Reputation: 1474
I'm mocking some end-points on an Angular website with Protractor using the following pattern:
// mock.js
// adding the mock module and passing it data
Mock.prototype.all = {
default: function() {
browser.addMockModule('httpBackendMock', mockModules.all, {
data: data
})
}
}
// mockmodules.js
// add dependencies to module and inject it
exports.all = function() {
$httpBackend.whenGET(/user/).respond(function() {
return [200, data.mockData.data];
});
$httpBackend.whenGET(/.*/).passThrough();
$httpBackend.whenPOST(/.*/).passThrough();
angular.module('httpBackendMock' ['ngMockE2E', 'sportsbook-app'])
.value('data', {
'mockData': arguments[0],
'count': 0
})
.run(runBlock);
runBlock.$inject = ['$httpBackend', 'data', 'eventDataSourceManager'];
}
// test-spec.js
// call mock from test
it("Mock", function() {
mock.all.default();
});
Now this works fine, but I want to be able to add more modules by having multiple modules that all send different data. Example:
Mock.prototype.all = {
default: function() {
browser.addMockModule('httpBackendMock', mockModules.allDefault, {
data: data
})
},
user: function() {
browser.addMockModule('user', mockModules.allUser, {
userData: userData
})
}
}
it("Mock", function() {
mock.all.default();
mock.all.user();
});
Like this, none of the mocks seem to be working.

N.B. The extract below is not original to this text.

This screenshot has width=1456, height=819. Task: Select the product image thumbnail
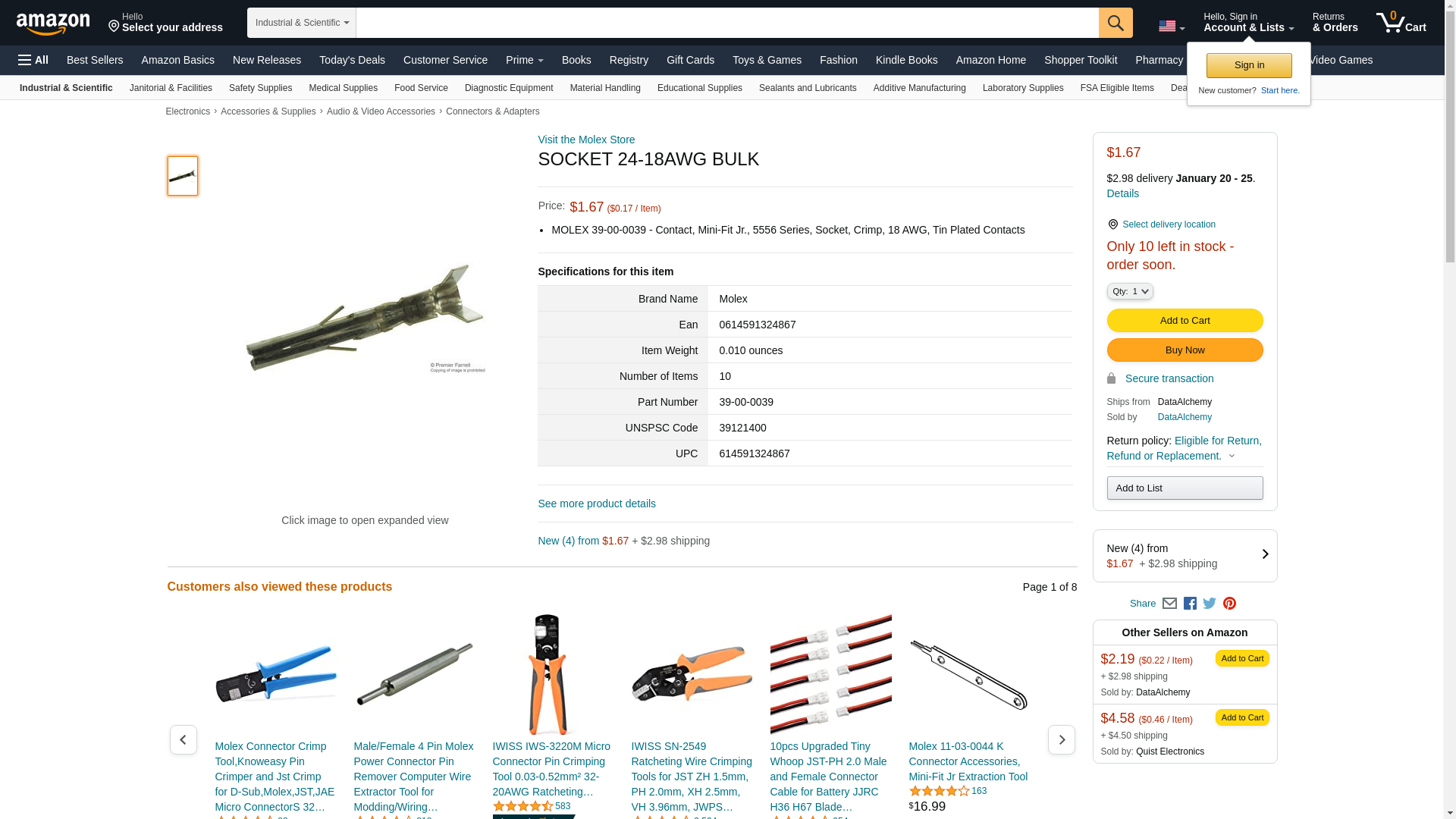(x=183, y=176)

Also within the selenium server I can see that both modules' names are being found:
Executing: [execute script: angular.resumeBootstrap(arguments[0]);, [[protractorBaseModule_, httpBackendMock, user]]])
At first I thought the issue was with
$httpBackend.whenGET(/.*/).passThrough();
$httpBackend.whenPOST(/.*/).passThrough();
Tried adding this to a separate module and call it after all other modules are called, but still it didn't work. Any ideas?
Upvotes: 3
Views: 798
Reputation: 12118
This is working as intended, because both of your mock modules use the same module name identifier, httpBackendMock
. You could use a unique name and then the latest module would not override the others.